Download Life Course Work and Labour in Global History Book in PDF, Epub and Kindle

This multidisciplinary volume offers unique perspectives, across the globe and throughout the centuries, on the complexity of the nexus between work and the life course. For industrialized regions, from Germany and Western Europe to China and Japan, it questions the widespread notion of an overall growing working life course instability, since the 1970s. For unindustrialized or industrializing regions, from West Africa to state socialist East Central Europe, as well as for transnational and transcontinental labour migrations, it shows the enormous influence of the extended family and wider kin on individual pathways into and out of work. For early modern Europe, India, and China, and up to twentieth-century state socialism and to current welfare states, it stresses and concretizes the crucial impact of age and gender for both societal labour relations and individual work-related decision making.

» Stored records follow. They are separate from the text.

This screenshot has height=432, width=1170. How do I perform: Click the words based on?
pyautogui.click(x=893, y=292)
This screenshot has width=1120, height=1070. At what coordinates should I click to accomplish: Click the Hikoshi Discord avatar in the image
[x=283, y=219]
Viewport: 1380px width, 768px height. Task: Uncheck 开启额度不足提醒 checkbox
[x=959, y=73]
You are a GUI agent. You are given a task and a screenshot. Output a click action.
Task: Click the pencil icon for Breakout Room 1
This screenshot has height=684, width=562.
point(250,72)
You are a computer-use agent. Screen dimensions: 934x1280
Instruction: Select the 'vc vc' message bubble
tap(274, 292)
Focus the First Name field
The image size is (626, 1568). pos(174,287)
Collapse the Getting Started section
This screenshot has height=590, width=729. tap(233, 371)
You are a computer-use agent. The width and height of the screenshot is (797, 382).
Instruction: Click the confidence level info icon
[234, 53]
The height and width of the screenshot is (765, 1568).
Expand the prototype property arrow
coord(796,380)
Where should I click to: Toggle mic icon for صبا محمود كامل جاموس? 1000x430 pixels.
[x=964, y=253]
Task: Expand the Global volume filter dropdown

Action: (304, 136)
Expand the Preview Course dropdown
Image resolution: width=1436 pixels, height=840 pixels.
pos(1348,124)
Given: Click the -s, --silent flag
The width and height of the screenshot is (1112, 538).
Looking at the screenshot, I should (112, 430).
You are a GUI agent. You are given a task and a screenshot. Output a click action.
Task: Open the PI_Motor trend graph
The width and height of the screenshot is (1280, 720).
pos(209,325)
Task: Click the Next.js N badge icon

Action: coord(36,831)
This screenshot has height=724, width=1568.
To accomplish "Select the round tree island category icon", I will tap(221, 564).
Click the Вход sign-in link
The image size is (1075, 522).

With all chapters based on original research, the volume reflects a close cooperation between historians, anthropologists, and sociologists. Its multidisciplinary approach finds expression in its methodological plurality, reaching from archival research and sophisticated statistical analyses to biographical interviews and participant observation. This mix allows to grasp the interaction between societal change and individual agency.

Broken Glass Broken Class

Broken Glass  Broken Class
Author: Dimitra Kofti
Publsiher: Berghahn Books
Total Pages: 405
Release: 2023-08-11
Genre: Social Science
ISBN: 9781805393511

Download Broken Glass Broken Class Book in PDF, Epub and Kindle

Based on a long-term study of the everyday postsocialist politics of labour in the wider context of intense socio-economic transformation in Bulgaria, this book tells the story of the flexibilization of production, the precaritization of work, shifting managerial practices, and ways in which people with different employment statuses live and work together. The ethnography starts with the rapidly moving conveyor belt of a glass factory, where a variety of global and local forces and workers’ divisions meet, and analyses how inequalities are reproduced both at the production site and back home.